Dos niños agazapados en la esquina más apartada del recinto jugaban a algo parecido al ajedrez. Al verlos entrar, se levantaron y corrieron a esconderse. Instantes después, una mujer de rostro blanco y amable les salió al paso. Murmuró algo ininteligible y besó a Alí en una mejilla. La señora, presa de una euforia contagiosa, tomó entonces a la Perfecta de la mano y, sin dejarla despedirse siquiera, la llevó a un segundo patio, este cubierto con toldos, mucho más pequeño que el anterior, en el que un anciano vestido con una túnica clara parecía ensimismado con el murmullo de otra fuente.
—¿Nadia? —susurró este nada más sentir su presencia. Su voz sonó grave como el trueno, pero no la sintió amenazadora—. Eres tú, ¿verdad?
Aquel venerable giró la cabeza hacia donde se encontraba y le clavó sus espléndidos ojos azules.
—Bienvenida. No temas, por favor. —La animó a acercarse, con una amplia sonrisa dibujada en los labios—. Siéntate junto a mí. Hacía mucho que deseaba conocerte…

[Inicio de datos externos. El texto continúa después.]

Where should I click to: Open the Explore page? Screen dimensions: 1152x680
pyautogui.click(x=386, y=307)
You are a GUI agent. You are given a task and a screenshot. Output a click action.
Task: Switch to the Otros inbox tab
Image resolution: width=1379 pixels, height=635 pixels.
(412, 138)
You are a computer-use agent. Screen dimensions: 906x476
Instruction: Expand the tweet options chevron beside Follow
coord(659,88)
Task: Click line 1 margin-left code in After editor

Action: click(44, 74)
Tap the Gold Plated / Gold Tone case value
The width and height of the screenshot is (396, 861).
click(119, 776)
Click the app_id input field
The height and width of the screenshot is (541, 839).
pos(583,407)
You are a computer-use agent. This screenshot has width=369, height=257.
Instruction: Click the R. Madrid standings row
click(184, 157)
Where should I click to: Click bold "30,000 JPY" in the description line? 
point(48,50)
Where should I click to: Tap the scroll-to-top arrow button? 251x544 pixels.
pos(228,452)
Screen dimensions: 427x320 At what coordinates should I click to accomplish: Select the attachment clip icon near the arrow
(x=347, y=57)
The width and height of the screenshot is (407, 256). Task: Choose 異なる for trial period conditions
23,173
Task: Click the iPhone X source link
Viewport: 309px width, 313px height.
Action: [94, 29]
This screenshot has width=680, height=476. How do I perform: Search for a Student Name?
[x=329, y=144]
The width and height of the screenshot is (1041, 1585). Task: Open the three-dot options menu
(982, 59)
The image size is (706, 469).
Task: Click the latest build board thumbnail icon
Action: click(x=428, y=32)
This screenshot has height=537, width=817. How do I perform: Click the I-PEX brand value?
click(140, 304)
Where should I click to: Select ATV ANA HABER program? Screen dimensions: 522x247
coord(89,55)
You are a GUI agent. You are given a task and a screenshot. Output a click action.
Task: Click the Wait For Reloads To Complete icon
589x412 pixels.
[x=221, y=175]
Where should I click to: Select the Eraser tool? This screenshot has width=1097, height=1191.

La muchacha, algo confusa, obedeció al punto. El hombre era de una edad imprecisa, tenía barba blanca e hirsuta, cabello ralo, pómulos y mentón afilados, y emanaba un singular magnetismo. Su voz y sus gestos le otorgaban autoridad. La mujer de la cara pálida, quizá una de sus esposas, guio entonces a Nadia a su vera y la ayudó a tomar asiento sobre un cojín bordado con pedrería. Luego los dejó a solas.
—Yo soy el Viejo de la Montaña —le dijo en cuanto desapareció—. Los tuyos me consideran el gran protector de los Ben Rashid. El guía espiritual de vuestro clan.
—He oído muchas cosas de vos… —asintió.
—Y yo de ti —sonrió cómplice.
El rostro de Nadia se ruborizó.
—¿De mí?
—Oh, sí. Sé más cosas de ti de lo que crees. Puedo hablar con el alma de las personas, y la tuya lleva tiempo comunicándose conmigo.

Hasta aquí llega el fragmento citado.